__Aim of the task__. Can you update everything in the streaming review from "Two prestige productions" down to "million dollar question." by replacing "Christmas weekend" with "holiday weekend"?

__Text shown__.
════════════════════

STREAMING REVIEW: This Christmas Weekend


Two prestige productions drop on Netflix this Christmas weekend. Whether they’re true delights; or more projects in fancy dress and a lot of hype, is the million dollar question.

The Midnight Sky (Netflix) - George Clooney starring and directing is the proverbial ‘hot ticket’ surrounding this SciFi drama that dropped on Netflix this week. Early on in his directing career, I actually thought a lot of Clooney’s efforts - Good Night, and Good Luck, and the Ides of March, among my favorites. But unfortunately, his more recent films have failed to hit that mark. Based on a novel by Lily Brooks-Dalton, this one has to do with an end of the world scenario set in a science outpost in the Article Circle, coupled with a returning space mission whose crew don’t realize what has befallen Earth. Clooney plays the cancer-stricken scientist (Augustine) who’s left to be the solitary man on the outpost (or so he thinks); and at some point, he embarks on a life-threatening trek to a radio station in order to give fair warning to the crew of what awaits them. By diverting them, the hope is to save the human race.

Essentially, this is really two distinct films. One is the Clooney-led saga, all Revenant-style survival against great natural odds, while the second is us being asked to familiarize ourselves with and empathize with the crew that’s led by Felicity Jones as Sully, and David Oyelowo as her husband and fellow crew member. In the end, more than SciFi this is a slow moving, self-indulgent, clunky melodrama. There are flashes of inspiration in the space mission sequences, and a great reveal in the final quarter will reward those who’ve been patient and are still hanging around - although said reveal is somewhat manipulative. But the film is bogged down by the slow pacing. A fully bearded, emaciated Clooney in the North Pole is definitely no Santa, so I wouldn’t put this under the Christmas tree unless you’re looking for something to leave on while being lulled to sleep - it is just as effective as Melatonin.

════════════════════

__Supplied records__.
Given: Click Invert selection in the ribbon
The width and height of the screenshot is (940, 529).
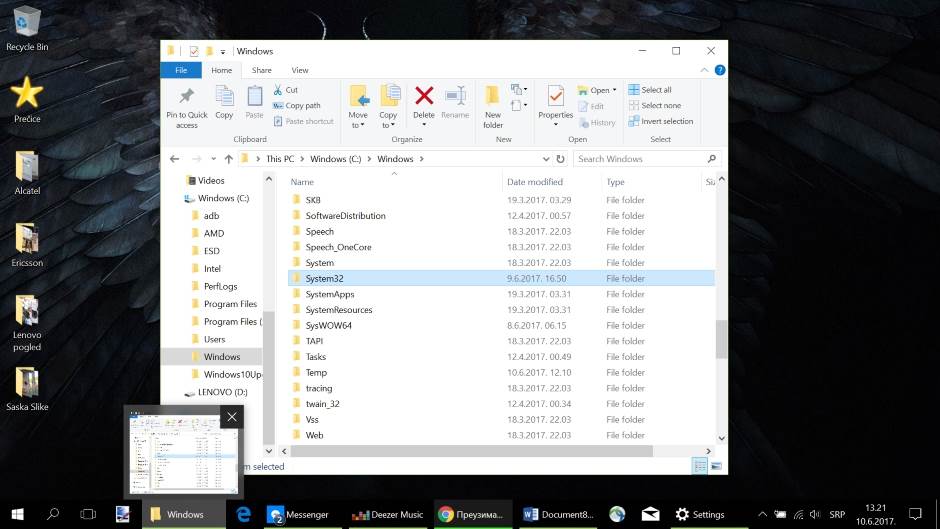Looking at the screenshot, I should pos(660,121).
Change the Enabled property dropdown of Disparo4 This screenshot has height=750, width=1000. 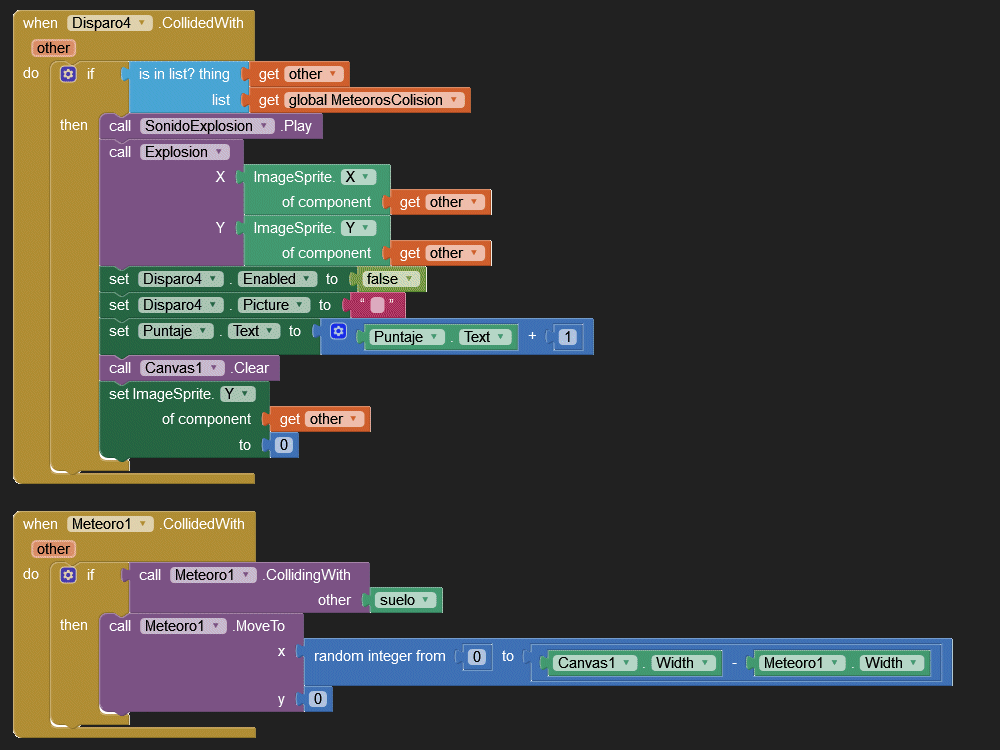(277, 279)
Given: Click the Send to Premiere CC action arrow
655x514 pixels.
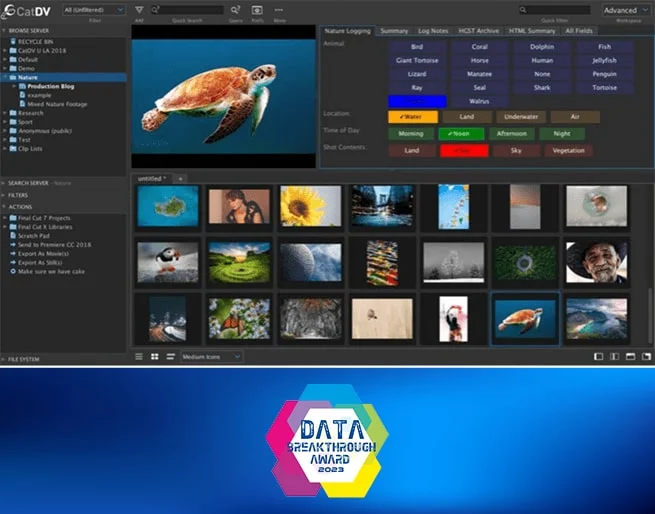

════════════════════

__Task response__.
Two prestige productions drop on Netflix this holiday weekend. Whether they’re true delights; or more projects in fancy dress and a lot of hype, is the million dollar question.